**Work required**
Write out the lines from the one containing "Select 打自定义调试基座 option" through the one containing "Open the Critical", swapping "Processor Node" for "Worker Node" and leaving everything else unchanged.
··· Records for the task
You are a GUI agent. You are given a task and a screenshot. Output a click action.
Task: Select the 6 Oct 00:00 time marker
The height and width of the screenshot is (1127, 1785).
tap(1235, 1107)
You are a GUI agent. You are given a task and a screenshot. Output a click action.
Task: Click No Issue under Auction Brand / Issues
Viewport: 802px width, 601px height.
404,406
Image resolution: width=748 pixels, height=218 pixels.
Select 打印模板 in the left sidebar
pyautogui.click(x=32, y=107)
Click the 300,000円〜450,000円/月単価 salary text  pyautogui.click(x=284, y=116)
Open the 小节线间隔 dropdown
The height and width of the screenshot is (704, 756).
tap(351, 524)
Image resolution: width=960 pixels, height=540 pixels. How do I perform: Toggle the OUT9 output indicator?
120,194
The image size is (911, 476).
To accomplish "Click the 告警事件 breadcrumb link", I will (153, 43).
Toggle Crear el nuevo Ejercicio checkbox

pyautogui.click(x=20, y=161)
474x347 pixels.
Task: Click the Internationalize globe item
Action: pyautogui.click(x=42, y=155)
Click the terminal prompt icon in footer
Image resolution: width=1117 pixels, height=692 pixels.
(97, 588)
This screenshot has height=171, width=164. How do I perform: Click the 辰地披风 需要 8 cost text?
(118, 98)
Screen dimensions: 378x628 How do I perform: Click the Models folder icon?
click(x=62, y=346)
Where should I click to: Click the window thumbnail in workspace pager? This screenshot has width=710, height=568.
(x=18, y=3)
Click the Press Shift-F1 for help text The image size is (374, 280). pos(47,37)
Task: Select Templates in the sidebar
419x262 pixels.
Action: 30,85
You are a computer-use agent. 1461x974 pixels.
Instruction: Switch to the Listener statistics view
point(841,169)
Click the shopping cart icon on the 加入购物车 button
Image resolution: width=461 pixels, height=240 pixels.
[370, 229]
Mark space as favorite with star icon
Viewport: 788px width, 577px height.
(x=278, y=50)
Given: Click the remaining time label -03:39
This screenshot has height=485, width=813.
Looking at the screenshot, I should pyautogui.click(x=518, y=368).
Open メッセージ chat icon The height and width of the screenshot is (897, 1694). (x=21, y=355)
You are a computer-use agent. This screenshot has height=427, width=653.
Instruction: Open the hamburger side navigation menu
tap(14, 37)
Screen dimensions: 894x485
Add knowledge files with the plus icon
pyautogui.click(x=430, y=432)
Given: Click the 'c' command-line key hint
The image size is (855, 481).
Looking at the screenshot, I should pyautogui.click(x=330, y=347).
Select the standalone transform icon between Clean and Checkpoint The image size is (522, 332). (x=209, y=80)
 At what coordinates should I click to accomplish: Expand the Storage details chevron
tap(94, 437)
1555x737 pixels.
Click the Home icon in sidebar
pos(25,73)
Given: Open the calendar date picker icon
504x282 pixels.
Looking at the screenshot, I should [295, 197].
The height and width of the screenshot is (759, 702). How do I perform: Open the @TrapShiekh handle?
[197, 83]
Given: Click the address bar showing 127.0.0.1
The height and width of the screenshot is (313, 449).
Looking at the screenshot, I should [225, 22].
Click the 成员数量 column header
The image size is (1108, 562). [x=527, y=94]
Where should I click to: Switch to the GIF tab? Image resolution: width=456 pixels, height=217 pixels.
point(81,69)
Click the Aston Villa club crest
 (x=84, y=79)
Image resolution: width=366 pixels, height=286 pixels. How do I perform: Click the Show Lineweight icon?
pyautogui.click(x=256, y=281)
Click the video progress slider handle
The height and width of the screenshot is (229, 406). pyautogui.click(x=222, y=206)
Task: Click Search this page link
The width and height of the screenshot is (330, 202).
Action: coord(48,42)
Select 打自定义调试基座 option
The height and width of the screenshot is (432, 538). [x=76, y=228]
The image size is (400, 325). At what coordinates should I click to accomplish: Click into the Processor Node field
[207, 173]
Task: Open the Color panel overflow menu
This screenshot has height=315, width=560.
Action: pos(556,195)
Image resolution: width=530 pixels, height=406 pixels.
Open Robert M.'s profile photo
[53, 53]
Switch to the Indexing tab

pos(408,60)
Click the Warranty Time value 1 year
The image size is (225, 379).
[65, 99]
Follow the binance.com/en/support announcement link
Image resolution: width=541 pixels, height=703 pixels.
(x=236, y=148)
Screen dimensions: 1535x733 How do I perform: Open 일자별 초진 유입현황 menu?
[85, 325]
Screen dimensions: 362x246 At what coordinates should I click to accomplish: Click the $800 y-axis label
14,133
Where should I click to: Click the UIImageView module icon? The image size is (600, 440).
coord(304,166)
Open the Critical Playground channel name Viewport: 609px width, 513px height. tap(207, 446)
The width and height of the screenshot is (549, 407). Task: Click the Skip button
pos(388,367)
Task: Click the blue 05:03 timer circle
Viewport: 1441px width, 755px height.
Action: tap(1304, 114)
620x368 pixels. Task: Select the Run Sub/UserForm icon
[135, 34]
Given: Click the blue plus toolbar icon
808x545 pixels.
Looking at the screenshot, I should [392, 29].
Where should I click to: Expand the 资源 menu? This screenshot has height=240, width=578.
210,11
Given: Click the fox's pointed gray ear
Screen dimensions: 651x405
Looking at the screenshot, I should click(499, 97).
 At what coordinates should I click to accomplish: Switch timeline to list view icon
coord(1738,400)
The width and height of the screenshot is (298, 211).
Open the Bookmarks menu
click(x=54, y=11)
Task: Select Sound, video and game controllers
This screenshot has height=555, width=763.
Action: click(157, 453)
······
**Exercise response**
Select 打自定义调试基座 option
The height and width of the screenshot is (432, 538). [x=76, y=228]
The image size is (400, 325). At what coordinates should I click to accomplish: Click into the Worker Node field
[207, 173]
Task: Open the Color panel overflow menu
This screenshot has height=315, width=560.
Action: pos(556,195)
Image resolution: width=530 pixels, height=406 pixels.
Open Robert M.'s profile photo
[53, 53]
Switch to the Indexing tab

pos(408,60)
Click the Warranty Time value 1 year
The image size is (225, 379).
[65, 99]
Follow the binance.com/en/support announcement link
Image resolution: width=541 pixels, height=703 pixels.
(x=236, y=148)
Screen dimensions: 1535x733 How do I perform: Open 일자별 초진 유입현황 menu?
[85, 325]
Screen dimensions: 362x246 At what coordinates should I click to accomplish: Click the $800 y-axis label
14,133
Where should I click to: Click the UIImageView module icon? The image size is (600, 440).
coord(304,166)
Open the Critical Playground channel name Viewport: 609px width, 513px height. tap(207, 446)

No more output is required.